В это время вошел И. Ис. Вид у него был очень усталый - он был в Ницце у больного брата Амалии. Присел ко мне, и я ему вполголоса рассказала домашние новости. В это время Степун и Л. все спорили. До меня долетали уже повторения:
– Да я же говорю, что тут не подлинная Русь, а инсценировка. Так рассуждать, как вы, с точки зрения ученой археологии в искусстве нельзя. Мало ли что в Олонецкой или Псковской губернии... Да о чем, собственно, предмет разговора?
– долетало до меня от Степуна.- Потом надо установить мерки...
– А я все-таки считаю, что все это уже устарело,- уже упрямо говорил Л.- И что мы, пережив войну, увидев смерть близко, поняли что-то, чего тогда не понимали. Жизнь уйдет от этого, и я уверен, что выкристаллизуется опять в какие-то ясные формы, в классицизм.

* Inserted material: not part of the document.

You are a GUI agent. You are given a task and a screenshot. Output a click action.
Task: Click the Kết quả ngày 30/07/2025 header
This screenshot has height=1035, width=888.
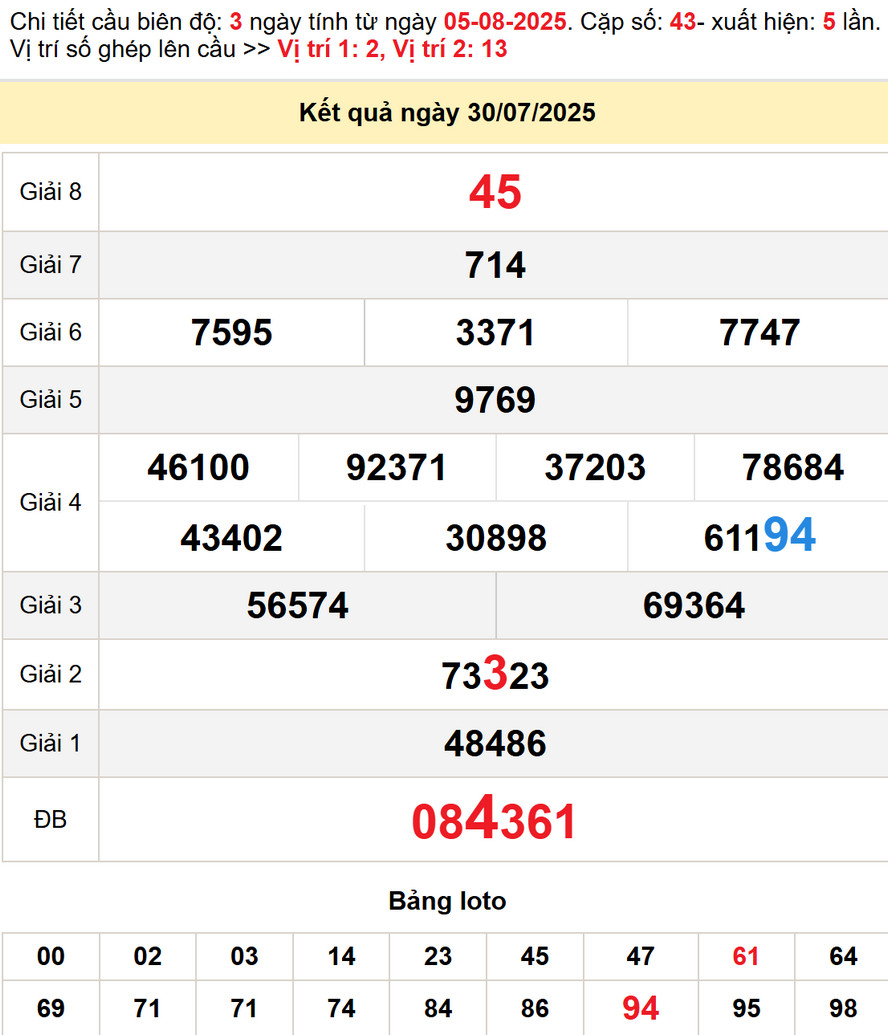coord(447,113)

– А я этого не думаю. Жизнь прежде всего сама никуда не уходит. Ее делают. А теперь положение таково, что все идет к страшному усложнению. Ну, что ж. Не в первый раз. Миры уже гибли, дойдя до какой-то точки в своем развитии,спокойно сказал Степун.
Потом заговорили о вкусе.
– Да ведь вкус меняется,- опять вмешалась в спор Наташа,- в ранней молодости кажется, что красивей какого-нибудь бантика-стрекачем ничего нет...
– Я об этом не говорю!
– возражал Л.- Но ведь важен не бантик, а то, что за бантиком. И потом вспоминаешь не бантик, а то, что было связано с этим бантиком...

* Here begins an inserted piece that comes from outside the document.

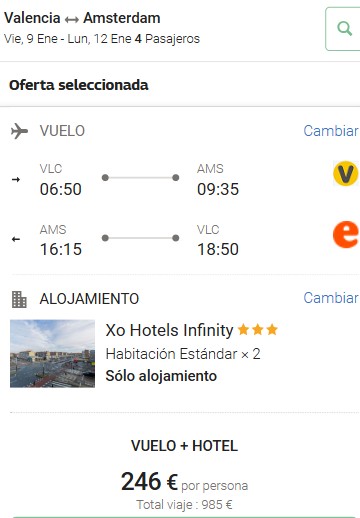Click the airplane icon beside VUELO
Screen dimensions: 360x518
pos(19,131)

Вышли мы взволнованные. Шли по шоссе, горячо говоря. Ясно было, что тут мы ни до чего не договоримся. Дома стали рассказывать. Все сидели в спальне И. А., так как он провел день в постели. У него грипп. Л., рассказывая, говорил очень уверенно и горячо. И. А. хвалил его. А я вспомнила, как Степун твердил одно и то же, думая, что его не понимают, об инсценировке...
16 апреля
Вчера после обеда Ф. А. (Степун) и И. А. заспорили.
– Вы вот пишете всякие "Мысли о России",- говорил И. А.,- а между тем совсем не знаете настоящей России, а все только ее "инсценировки" всяких Белых, Блоков и т. д., а это не годится.
Ф. А. начал говорить о том, что он приемлет и И. А. с его диапазоном, но ему нужен и Белый, и Блок, и его Россия, и его "хлыстовство" (разумея под этим всякое опьянение) и "плат узорный до бровей".
– Для меня, если я нахожу в Бунине нечто от А до Л, Блок дает мне от Л до Э. Для меня соединение этих двух разных ключей, как в музыке, есть обогащение. Если я приму одного Бунина - я обедню себя... Кроме того. Блок скажет мне что-то такое, чего не достает мне в вас. У вас, например, нет безумия, невнятицы, вы о безумии, о невнятице говорите внятно, разумно...
– Как! Как! А Иоанн Рыдалец, а Шаша, раздирающий собственную печенку, а Аверкий, умирающий в пустоте!..
– Вы об этих ваших персонажах говорите разумно. Для меня Вы и Блок как Моцарт и Бетховен. От каждого я получаю что-то иное... И то. Что Вы не терпите рядом с собой другого, может быть, есть именно только доказательство вашей творческой мощи. Мы нашу справедливость искупаем известным творческим бессилием. А Вы по звездам стреляете - так что же Вам быть справедливым!
Потом И. А. доказывал, что Россия Блока с ее "кобылицами, лебедями, платами узорными" есть в конечном счете литература и пошлость.